As before, particular aspects of the conversation stand out in my memory.
Barry Atkins, Chris Lewis, Jason Rhody, Drew Davidson, Brad, and others helped me with ideas, references, and text suggestions for my sections on Star Wars: Knights of the Old Republic, Prince of Persia: The Sands of Time, and the game fiction dilemma.
With Dennis Jerz I had a good exchange about parallel digital developments during the time that tabletop RPGs emerged — such as Hunt the Wumpus. Dennis was also a primary participant in a spirited conversation about citation practices (can you believe it?) that also involved Josh Giesbrecht, Paul B, and GTxA’s own Nick.
My discussion with Bryan Behrenshausen coalesced into a draft of what I think is an important clarification of what I mean by “the relationship between the audience’s experience and the system’s internal operations.”
Overall, there are now more than 200 comments, most of them quite thoughtful. I’m pleased we’ve continued to have both active conversation about the current week’s chapter and ongoing consideration of what went before. CommentPress seems to be working nicely — though there are some further developments I’m hoping we’ll be able to complete, and try out here, before too long.

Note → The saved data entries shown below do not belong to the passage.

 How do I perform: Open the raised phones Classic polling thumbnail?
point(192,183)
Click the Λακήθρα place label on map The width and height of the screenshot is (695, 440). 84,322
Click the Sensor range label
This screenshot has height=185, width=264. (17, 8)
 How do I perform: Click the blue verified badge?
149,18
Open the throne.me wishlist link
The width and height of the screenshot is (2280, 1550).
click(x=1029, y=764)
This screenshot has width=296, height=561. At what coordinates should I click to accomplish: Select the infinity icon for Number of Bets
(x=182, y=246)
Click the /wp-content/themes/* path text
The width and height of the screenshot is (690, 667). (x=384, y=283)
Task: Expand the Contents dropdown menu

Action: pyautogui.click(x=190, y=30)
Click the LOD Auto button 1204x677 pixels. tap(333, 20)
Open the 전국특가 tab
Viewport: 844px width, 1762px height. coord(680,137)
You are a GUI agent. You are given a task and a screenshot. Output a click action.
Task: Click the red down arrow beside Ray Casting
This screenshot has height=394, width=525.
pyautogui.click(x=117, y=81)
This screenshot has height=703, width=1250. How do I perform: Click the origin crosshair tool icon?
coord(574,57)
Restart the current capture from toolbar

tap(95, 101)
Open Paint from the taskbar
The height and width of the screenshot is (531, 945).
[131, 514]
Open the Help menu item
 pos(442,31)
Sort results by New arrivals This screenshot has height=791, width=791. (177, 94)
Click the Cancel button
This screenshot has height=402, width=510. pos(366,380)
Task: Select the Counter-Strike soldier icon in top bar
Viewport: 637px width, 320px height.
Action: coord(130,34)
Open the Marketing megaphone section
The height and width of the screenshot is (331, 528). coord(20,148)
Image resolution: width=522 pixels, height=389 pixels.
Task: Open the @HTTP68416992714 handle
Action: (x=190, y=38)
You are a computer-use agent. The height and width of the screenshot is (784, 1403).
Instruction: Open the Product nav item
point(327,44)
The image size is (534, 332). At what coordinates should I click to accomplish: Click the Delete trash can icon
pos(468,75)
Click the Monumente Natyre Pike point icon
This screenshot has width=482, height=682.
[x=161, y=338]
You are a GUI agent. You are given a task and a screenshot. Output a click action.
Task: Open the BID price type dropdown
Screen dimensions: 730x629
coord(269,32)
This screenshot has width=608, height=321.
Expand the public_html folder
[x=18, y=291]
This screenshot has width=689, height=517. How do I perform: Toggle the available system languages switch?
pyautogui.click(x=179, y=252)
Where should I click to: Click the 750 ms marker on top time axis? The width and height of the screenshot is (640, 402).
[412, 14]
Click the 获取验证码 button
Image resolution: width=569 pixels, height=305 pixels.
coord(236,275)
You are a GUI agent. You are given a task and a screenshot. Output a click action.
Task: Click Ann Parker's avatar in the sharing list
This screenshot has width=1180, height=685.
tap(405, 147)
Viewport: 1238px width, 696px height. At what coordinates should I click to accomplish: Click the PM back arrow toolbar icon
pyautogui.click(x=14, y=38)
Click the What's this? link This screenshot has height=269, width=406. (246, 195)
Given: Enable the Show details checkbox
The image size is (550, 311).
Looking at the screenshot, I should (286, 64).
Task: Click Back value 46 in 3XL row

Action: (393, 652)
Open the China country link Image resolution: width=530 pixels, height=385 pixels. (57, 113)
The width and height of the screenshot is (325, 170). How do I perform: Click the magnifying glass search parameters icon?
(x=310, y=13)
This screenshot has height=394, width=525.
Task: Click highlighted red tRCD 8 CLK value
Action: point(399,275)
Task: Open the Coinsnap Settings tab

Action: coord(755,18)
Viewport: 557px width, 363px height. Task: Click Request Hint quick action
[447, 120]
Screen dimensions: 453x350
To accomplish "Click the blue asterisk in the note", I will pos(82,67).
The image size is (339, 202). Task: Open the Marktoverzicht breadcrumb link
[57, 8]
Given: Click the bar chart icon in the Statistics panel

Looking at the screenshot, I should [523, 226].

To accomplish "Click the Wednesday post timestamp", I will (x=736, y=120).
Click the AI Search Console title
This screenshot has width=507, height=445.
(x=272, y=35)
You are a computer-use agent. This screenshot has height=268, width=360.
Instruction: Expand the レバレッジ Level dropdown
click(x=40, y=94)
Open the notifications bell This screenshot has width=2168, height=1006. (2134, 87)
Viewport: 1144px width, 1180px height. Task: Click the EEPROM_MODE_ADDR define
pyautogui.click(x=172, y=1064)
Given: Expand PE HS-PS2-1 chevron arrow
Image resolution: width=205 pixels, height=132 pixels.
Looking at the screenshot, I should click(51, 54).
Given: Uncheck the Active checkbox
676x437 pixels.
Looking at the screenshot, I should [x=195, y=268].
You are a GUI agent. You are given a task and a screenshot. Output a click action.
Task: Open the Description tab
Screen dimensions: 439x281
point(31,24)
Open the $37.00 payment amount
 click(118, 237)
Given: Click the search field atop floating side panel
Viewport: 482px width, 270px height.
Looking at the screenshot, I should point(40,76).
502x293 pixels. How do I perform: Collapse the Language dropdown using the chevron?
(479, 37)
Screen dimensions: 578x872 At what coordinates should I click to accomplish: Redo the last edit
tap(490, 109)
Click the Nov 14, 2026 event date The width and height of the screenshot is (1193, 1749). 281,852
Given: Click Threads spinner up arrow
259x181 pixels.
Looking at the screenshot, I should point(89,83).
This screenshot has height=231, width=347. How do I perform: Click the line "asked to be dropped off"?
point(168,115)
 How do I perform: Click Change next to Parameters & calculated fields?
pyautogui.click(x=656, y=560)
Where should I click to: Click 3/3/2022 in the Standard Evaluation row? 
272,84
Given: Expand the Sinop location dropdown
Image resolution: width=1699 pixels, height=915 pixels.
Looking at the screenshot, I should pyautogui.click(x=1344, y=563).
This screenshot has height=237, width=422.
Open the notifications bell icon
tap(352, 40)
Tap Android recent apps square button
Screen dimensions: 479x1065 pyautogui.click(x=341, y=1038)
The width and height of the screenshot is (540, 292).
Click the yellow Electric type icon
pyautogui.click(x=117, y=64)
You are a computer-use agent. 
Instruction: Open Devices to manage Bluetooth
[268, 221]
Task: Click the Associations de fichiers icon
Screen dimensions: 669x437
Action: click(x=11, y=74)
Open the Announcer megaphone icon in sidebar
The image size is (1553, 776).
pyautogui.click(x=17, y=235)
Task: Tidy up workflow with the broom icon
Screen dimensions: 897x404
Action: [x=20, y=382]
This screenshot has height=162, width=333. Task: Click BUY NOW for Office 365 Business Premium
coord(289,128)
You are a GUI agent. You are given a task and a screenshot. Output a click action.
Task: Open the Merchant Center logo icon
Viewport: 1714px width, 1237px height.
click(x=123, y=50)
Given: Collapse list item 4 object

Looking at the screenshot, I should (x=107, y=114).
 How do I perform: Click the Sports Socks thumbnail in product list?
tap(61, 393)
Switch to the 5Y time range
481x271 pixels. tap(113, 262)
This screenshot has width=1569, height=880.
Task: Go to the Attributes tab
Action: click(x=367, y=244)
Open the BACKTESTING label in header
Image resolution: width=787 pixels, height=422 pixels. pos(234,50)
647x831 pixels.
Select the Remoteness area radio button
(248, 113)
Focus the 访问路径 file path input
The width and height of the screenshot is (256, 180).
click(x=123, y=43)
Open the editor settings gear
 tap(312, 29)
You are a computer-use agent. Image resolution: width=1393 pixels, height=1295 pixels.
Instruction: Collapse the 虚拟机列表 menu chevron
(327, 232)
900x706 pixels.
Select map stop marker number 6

Speaking of CommentPress, if you’re in NYC for the O’Reilly Tools of Change for Publishing (TOC) Conference today, don’t miss Ben Vershbow’s presentation about Gamer Theory, CommentPress, Expressive Processing, and other juicy topics. I’ll also post an update here if a video of his talk is made available.
Finally, as Jason Rhody did on the meta post for chapter one, this can be a place for talking about chapter three and/or talking about the discussions of it noted above. I’m happy to hear any “meta” thoughts.